The Federal Reserve decision to raise interest rates for the first time in eight years last December was hardly a surprise — it had been widely anticipated for months. However, since the quarter-percent interest rate hike has gone into effect, the markets have been decidedly volatile.
This week, Fed Chair Janet Yellen sounded a cautious note to House and Senate committees, saying that financial conditions in the U. S. have recently become less supportive of growth.
While December’s interest rate decision, the plummeting price of oil and China’s financial crisis all are being discussed as possible reasons for the turmoil, Washington University in St. Louis financial economics expert Jennifer Dlugosz said there’s no solid evidence pointing to any one of those factors just yet.

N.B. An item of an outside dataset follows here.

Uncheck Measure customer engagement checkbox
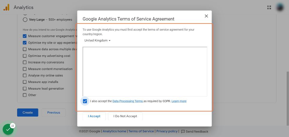This screenshot has width=289, height=137. coord(25,36)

“It is a bit of a mystery what is going on in the markets and why they are so up-and-down,” said Dlugosz, PhD, assistant professor of finance at Olin Business School. “Sometimes when you try to explain the moves in the markets, you find that there’s not a completely satisfying story based on fundamentals.
“A decline in the price of oil should be a good thing for a country that is a net importer, like the U.S. It’s also hard to see why the slowdown in China would have such a large effect on U.S. stock prices. There may be some investor psychology or confidence issues coming into play,” Dlugosz said.

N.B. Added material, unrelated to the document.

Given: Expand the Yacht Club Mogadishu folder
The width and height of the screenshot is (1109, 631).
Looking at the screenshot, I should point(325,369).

After December’s rate hike, there were predictions that the Fed would continue to raise interest rates in 2016. The next opportunity to do so would be at its policy meeting in March, but according to Dlugosz, the likelihood of another rate hike so soon remains uncertain.
“There’s a gap between what the market seems to be expecting of the Fed and what the Fed is claiming it’s going to do,” she said. “If you look at futures markets, they seem to be suggesting there’s not going to be another rate increase until the end of the year or even next year. And yet, you have Fed officials out there saying that they expect this gradual pace of increase to continue and they see us being at one percent by the end of the year, so there is a bit of a gap there.”

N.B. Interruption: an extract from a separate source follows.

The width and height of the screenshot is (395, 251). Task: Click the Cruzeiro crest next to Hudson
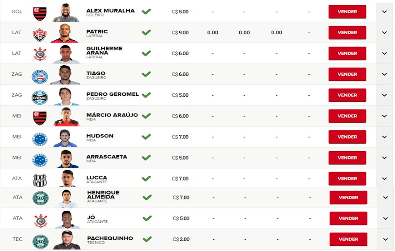tap(40, 139)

Dlugosz points to the Fed’s two-percent inflation target as a major factor in future rate hike decisions. A December projection showed inflation isn’t likely to go above two percent for the next three years, which makes determining its next moves even more complicated for the Fed.
“The big question for the Fed now is ‘Is it the right time to move?’ and it’s a tricky question to answer,” Dlugosz said. “We know that monetary policy acts with a lag, so they don’t want to wait until inflation is already above two percent, to start moving.
“On the other hand, you don’t want to move too soon. So they’re in this tricky position of having to read the signal from lots of noisy data that’s out there.”